Всякое свойство, возвышенное таким образом до превосходящей силы, вовлеченное в спираль удвоения, — более истинное, чем истина, более красивое, чем красота, более реальное, чем реальность, — застраховано от эффекта головокружения, независимого от всякого содержания или от всякого чистого качества, и оно становится сегодня нашей единственной страстью. Страсть удвоения, эскалации, восхождения к власти, экстаза — некоторого качества, которое, переставая соотноситься со своей противоположностью (истина лжи, красота безобразного, реальность воображаемого), становится высшей властью, положительно величественной, ибо оно как бы поглощает всю энергию своей противоположности. Вообразите красоту, которая поглотила всю энергию уродства: вы получите моду… Вообразите истину, которая поглотила бы всю энергию лжи: вы получите симуляцию…

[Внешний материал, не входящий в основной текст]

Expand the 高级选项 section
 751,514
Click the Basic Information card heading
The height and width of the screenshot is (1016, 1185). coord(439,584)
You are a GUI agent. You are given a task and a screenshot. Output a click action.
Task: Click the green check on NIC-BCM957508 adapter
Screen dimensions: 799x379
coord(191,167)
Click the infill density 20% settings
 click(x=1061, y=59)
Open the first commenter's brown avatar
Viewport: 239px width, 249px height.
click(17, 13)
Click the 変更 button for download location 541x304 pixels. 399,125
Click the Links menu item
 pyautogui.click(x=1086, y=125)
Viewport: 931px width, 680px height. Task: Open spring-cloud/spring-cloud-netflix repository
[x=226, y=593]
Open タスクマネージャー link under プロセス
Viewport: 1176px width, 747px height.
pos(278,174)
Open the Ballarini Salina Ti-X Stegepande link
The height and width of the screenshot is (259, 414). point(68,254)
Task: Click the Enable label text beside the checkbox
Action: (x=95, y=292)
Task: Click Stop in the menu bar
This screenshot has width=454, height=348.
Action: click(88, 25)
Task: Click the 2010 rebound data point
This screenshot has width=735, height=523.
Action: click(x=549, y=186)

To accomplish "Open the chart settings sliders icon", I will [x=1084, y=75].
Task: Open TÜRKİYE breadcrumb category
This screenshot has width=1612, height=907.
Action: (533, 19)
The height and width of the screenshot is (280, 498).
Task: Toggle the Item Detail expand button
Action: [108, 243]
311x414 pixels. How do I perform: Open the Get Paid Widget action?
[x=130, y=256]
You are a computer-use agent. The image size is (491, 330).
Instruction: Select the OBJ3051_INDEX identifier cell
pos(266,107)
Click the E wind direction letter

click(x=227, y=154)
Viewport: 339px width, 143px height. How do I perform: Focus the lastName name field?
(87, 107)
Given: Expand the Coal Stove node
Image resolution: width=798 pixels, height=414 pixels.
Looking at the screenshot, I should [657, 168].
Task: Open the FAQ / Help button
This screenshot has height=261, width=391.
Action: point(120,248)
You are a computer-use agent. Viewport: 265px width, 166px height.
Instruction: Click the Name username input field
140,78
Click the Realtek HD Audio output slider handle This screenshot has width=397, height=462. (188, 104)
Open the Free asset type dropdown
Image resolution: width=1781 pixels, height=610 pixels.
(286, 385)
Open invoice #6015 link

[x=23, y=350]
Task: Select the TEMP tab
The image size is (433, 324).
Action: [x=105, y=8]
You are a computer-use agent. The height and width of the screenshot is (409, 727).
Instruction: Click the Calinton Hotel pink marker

Головокружительно самообольщение, происходящее в эффекте не простой, а удвоенной, вызывающей или сущностно фатальной привлекательности — “Я не красива, я хуже”, — говорила Мари Дорваль.[45]
Мы соскользнули в модели, в моду, в симуляцию: возможно, Каюа[46] со своей терминологией был прав, и вот уже вся наша культура скользит от игр состязательных и экспрессивных к играм рискованным и головокружительным. Само сомнение, по существу, толкает нас к головокружительному сверхразмножению формальных качеств, стало быть, к форме экстаза. Экстаз есть чистое качество любого тела, которое вращается вокруг себя самого вплоть до обессмысливания и благодаря этому начинает светиться своей чистой и пустой формой. Мода есть экстаз красоты: чистая и пустая форма вихрящейся эстетики. Симуляция есть экстаз реальности — для этого достаточно посмотреть в телевизор: все реальные события следуют одно за другим в совершенно экстатичном отношении, то есть в головокружительных и стереотипных, ирреальных и рецидивных формах, которые порождают их бессмысленный и беспрерывный ряд. Экстатичный: таков объект в рекламе и потребитель в созерцании рекламы — это круговращение меновой и потребительной стоимости вплоть до их исчезновения в чистой и пустой форме марки…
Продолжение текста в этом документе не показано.